_TASK INPUTS_.
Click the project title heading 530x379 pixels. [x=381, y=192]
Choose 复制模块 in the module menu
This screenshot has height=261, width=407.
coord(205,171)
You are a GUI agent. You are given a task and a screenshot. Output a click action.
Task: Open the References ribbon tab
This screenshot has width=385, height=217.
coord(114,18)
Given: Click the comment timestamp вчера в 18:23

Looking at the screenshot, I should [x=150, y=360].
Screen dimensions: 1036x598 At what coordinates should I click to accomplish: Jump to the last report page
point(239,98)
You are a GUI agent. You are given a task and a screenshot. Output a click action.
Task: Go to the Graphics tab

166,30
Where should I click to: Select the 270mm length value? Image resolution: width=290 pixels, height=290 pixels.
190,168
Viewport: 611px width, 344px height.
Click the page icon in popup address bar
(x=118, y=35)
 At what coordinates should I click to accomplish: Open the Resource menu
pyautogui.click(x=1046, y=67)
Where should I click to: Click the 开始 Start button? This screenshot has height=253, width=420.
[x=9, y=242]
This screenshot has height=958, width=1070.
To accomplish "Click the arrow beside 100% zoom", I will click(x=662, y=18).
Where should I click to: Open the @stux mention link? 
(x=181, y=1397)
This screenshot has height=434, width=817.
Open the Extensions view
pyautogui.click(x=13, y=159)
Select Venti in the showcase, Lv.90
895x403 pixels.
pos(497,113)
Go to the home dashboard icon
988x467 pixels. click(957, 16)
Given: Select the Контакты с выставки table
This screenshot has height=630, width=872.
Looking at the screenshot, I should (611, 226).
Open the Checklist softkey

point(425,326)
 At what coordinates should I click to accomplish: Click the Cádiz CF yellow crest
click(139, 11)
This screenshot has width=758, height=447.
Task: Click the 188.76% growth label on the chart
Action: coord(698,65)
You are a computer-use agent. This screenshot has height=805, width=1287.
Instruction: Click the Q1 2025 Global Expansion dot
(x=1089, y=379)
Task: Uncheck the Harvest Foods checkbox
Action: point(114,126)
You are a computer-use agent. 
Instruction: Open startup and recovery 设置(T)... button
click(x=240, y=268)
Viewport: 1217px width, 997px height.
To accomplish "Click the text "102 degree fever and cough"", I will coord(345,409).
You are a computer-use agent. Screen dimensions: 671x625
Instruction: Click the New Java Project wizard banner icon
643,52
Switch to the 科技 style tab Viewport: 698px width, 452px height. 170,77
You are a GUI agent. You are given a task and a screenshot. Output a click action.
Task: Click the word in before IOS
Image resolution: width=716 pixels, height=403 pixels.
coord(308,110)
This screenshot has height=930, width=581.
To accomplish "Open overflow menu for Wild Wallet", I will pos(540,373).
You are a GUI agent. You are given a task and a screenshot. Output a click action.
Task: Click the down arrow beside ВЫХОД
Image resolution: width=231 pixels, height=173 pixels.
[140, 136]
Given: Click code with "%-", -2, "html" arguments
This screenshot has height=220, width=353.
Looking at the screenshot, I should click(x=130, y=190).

_REQUIREMENT_. Starting at the line that contains "This screenshot has height=930, width=581.", output each remaining line of the listing, the last line included, exactly as it appears.

_YOUR RESPONSE_.
This screenshot has height=930, width=581.
To accomplish "Open overflow menu for Wild Wallet", I will pos(540,373).
You are a GUI agent. You are given a task and a screenshot. Output a click action.
Task: Click the down arrow beside ВЫХОД
Image resolution: width=231 pixels, height=173 pixels.
[140, 136]
Given: Click code with "%-", -2, "html" arguments
This screenshot has height=220, width=353.
Looking at the screenshot, I should click(x=130, y=190).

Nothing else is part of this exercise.